-- EXERCISE --
Render every line of the data below as a Markdown table with the columns Row and Line, numbering each row and skipping blank lines.

-- Entries drawn from a collection --
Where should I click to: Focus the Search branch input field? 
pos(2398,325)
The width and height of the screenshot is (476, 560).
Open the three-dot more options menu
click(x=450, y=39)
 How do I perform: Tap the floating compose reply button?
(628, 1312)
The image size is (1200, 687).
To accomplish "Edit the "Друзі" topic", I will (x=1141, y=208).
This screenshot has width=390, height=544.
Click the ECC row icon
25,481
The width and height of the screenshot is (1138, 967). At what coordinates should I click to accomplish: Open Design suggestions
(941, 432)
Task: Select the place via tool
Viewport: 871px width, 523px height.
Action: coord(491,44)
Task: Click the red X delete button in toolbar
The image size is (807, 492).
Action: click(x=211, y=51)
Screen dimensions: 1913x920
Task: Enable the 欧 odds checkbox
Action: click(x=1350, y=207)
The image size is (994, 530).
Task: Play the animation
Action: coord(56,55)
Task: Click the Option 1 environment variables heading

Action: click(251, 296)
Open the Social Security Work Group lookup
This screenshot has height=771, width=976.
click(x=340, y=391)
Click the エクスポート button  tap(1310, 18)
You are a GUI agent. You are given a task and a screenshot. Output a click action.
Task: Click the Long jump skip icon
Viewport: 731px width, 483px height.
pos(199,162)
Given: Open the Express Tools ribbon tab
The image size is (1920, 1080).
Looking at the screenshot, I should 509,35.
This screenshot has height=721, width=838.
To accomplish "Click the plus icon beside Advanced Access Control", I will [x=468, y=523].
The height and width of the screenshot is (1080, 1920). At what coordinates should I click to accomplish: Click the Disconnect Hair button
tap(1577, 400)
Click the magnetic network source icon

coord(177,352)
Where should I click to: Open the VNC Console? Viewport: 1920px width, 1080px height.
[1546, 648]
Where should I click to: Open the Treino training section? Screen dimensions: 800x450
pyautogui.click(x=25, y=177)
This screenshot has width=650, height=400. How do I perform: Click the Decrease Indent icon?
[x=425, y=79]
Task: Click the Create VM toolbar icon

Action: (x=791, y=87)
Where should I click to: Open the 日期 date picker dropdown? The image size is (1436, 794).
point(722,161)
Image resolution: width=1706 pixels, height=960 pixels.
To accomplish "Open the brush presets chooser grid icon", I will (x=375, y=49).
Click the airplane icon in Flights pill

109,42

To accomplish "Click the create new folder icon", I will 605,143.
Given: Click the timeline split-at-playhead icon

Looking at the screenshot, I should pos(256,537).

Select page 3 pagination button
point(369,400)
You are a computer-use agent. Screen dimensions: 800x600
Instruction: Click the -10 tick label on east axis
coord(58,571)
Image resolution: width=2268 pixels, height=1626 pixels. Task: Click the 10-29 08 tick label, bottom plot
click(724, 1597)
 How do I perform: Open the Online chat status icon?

-- ANSWER TO THE EXERCISE --
| Row | Line |
|---|---|
| 1 | Where should I click to: Focus the Search branch input field?  |
| 2 | pos(2398,325) |
| 3 | The width and height of the screenshot is (476, 560). |
| 4 | Open the three-dot more options menu |
| 5 | click(x=450, y=39) |
| 6 |  How do I perform: Tap the floating compose reply button? |
| 7 | (628, 1312) |
| 8 | The image size is (1200, 687). |
| 9 | To accomplish "Edit the "Друзі" topic", I will (x=1141, y=208). |
| 10 | This screenshot has width=390, height=544. |
| 11 | Click the ECC row icon |
| 12 | 25,481 |
| 13 | The width and height of the screenshot is (1138, 967). At what coordinates should I click to accomplish: Open Design suggestions |
| 14 | (941, 432) |
| 15 | Task: Select the place via tool |
| 16 | Viewport: 871px width, 523px height. |
| 17 | Action: coord(491,44) |
| 18 | Task: Click the red X delete button in toolbar |
| 19 | The image size is (807, 492). |
| 20 | Action: click(x=211, y=51) |
| 21 | Screen dimensions: 1913x920 |
| 22 | Task: Enable the 欧 odds checkbox |
| 23 | Action: click(x=1350, y=207) |
| 24 | The image size is (994, 530). |
| 25 | Task: Play the animation |
| 26 | Action: coord(56,55) |
| 27 | Task: Click the Option 1 environment variables heading |
| 28 | Action: click(251, 296) |
| 29 | Open the Social Security Work Group lookup |
| 30 | This screenshot has height=771, width=976. |
| 31 | click(x=340, y=391) |
| 32 | Click the エクスポート button  tap(1310, 18) |
| 33 | You are a GUI agent. You are given a task and a screenshot. Output a click action. |
| 34 | Task: Click the Long jump skip icon |
| 35 | Viewport: 731px width, 483px height. |
| 36 | pos(199,162) |
| 37 | Given: Open the Express Tools ribbon tab |
| 38 | The image size is (1920, 1080). |
| 39 | Looking at the screenshot, I should 509,35. |
| 40 | This screenshot has height=721, width=838. |
| 41 | To accomplish "Click the plus icon beside Advanced Access Control", I will [x=468, y=523]. |
| 42 | The height and width of the screenshot is (1080, 1920). At what coordinates should I click to accomplish: Click the Disconnect Hair button |
| 43 | tap(1577, 400) |
| 44 | Click the magnetic network source icon |
| 45 | coord(177,352) |
| 46 | Where should I click to: Open the VNC Console? Viewport: 1920px width, 1080px height. |
| 47 | [1546, 648] |
| 48 | Where should I click to: Open the Treino training section? Screen dimensions: 800x450 |
| 49 | pyautogui.click(x=25, y=177) |
| 50 | This screenshot has width=650, height=400. How do I perform: Click the Decrease Indent icon? |
| 51 | [x=425, y=79] |
| 52 | Task: Click the Create VM toolbar icon |
| 53 | Action: (x=791, y=87) |
| 54 | Where should I click to: Open the 日期 date picker dropdown? The image size is (1436, 794). |
| 55 | point(722,161) |
| 56 | Image resolution: width=1706 pixels, height=960 pixels. |
| 57 | To accomplish "Open the brush presets chooser grid icon", I will (x=375, y=49). |
| 58 | Click the airplane icon in Flights pill |
| 59 | 109,42 |
| 60 | To accomplish "Click the create new folder icon", I will 605,143. |
| 61 | Given: Click the timeline split-at-playhead icon |
| 62 | Looking at the screenshot, I should pos(256,537). |
| 63 | Select page 3 pagination button |
| 64 | point(369,400) |
| 65 | You are a computer-use agent. Screen dimensions: 800x600 |
| 66 | Instruction: Click the -10 tick label on east axis |
| 67 | coord(58,571) |
| 68 | Image resolution: width=2268 pixels, height=1626 pixels. Task: Click the 10-29 08 tick label, bottom plot |
| 69 | click(724, 1597) |
| 70 |  How do I perform: Open the Online chat status icon? |